• Input records:

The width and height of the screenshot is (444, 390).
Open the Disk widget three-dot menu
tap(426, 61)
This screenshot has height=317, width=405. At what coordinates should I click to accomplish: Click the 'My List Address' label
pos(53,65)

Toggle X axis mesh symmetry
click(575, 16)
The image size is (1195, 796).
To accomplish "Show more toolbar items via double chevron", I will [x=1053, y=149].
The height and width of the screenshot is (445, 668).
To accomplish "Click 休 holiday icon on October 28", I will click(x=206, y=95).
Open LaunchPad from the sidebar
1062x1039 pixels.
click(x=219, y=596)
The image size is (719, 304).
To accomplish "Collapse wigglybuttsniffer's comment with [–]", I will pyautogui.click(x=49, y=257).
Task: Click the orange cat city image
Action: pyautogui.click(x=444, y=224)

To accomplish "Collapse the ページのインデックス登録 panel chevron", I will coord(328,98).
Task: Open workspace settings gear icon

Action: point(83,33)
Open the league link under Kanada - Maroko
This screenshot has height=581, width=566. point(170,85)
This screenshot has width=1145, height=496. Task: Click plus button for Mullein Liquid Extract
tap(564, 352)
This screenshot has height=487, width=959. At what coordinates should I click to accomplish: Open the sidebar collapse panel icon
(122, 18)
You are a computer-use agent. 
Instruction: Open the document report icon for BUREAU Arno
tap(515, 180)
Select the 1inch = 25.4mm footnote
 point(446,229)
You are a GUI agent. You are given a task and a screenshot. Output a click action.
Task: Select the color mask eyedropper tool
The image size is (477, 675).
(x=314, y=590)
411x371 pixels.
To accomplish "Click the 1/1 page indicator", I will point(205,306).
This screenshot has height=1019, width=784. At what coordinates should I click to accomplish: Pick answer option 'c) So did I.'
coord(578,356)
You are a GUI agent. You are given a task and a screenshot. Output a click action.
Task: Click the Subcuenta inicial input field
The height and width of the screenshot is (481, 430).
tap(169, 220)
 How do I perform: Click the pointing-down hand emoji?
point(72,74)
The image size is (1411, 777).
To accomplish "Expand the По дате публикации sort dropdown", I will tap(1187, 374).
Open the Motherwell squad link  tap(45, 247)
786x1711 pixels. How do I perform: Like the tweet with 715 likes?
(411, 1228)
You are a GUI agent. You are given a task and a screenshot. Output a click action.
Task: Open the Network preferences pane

• To do:
Every line of the data must be reproduced exactly.

• Problem solution:
The width and height of the screenshot is (444, 390).
Open the Disk widget three-dot menu
tap(426, 61)
This screenshot has height=317, width=405. At what coordinates should I click to accomplish: Click the 'My List Address' label
pos(53,65)

Toggle X axis mesh symmetry
click(575, 16)
The image size is (1195, 796).
To accomplish "Show more toolbar items via double chevron", I will [x=1053, y=149].
The height and width of the screenshot is (445, 668).
To accomplish "Click 休 holiday icon on October 28", I will click(x=206, y=95).
Open LaunchPad from the sidebar
1062x1039 pixels.
click(x=219, y=596)
The image size is (719, 304).
To accomplish "Collapse wigglybuttsniffer's comment with [–]", I will pyautogui.click(x=49, y=257).
Task: Click the orange cat city image
Action: pyautogui.click(x=444, y=224)

To accomplish "Collapse the ページのインデックス登録 panel chevron", I will coord(328,98).
Task: Open workspace settings gear icon

Action: point(83,33)
Open the league link under Kanada - Maroko
This screenshot has height=581, width=566. point(170,85)
This screenshot has width=1145, height=496. Task: Click plus button for Mullein Liquid Extract
tap(564, 352)
This screenshot has height=487, width=959. At what coordinates should I click to accomplish: Open the sidebar collapse panel icon
(122, 18)
You are a computer-use agent. 
Instruction: Open the document report icon for BUREAU Arno
tap(515, 180)
Select the 1inch = 25.4mm footnote
 point(446,229)
You are a GUI agent. You are given a task and a screenshot. Output a click action.
Task: Select the color mask eyedropper tool
The image size is (477, 675).
(x=314, y=590)
411x371 pixels.
To accomplish "Click the 1/1 page indicator", I will point(205,306).
This screenshot has height=1019, width=784. At what coordinates should I click to accomplish: Pick answer option 'c) So did I.'
coord(578,356)
You are a GUI agent. You are given a task and a screenshot. Output a click action.
Task: Click the Subcuenta inicial input field
The height and width of the screenshot is (481, 430).
tap(169, 220)
 How do I perform: Click the pointing-down hand emoji?
point(72,74)
The image size is (1411, 777).
To accomplish "Expand the По дате публикации sort dropdown", I will tap(1187, 374).
Open the Motherwell squad link  tap(45, 247)
786x1711 pixels. How do I perform: Like the tweet with 715 likes?
(411, 1228)
You are a GUI agent. You are given a task and a screenshot. Output a click action.
Task: Open the Network preferences pane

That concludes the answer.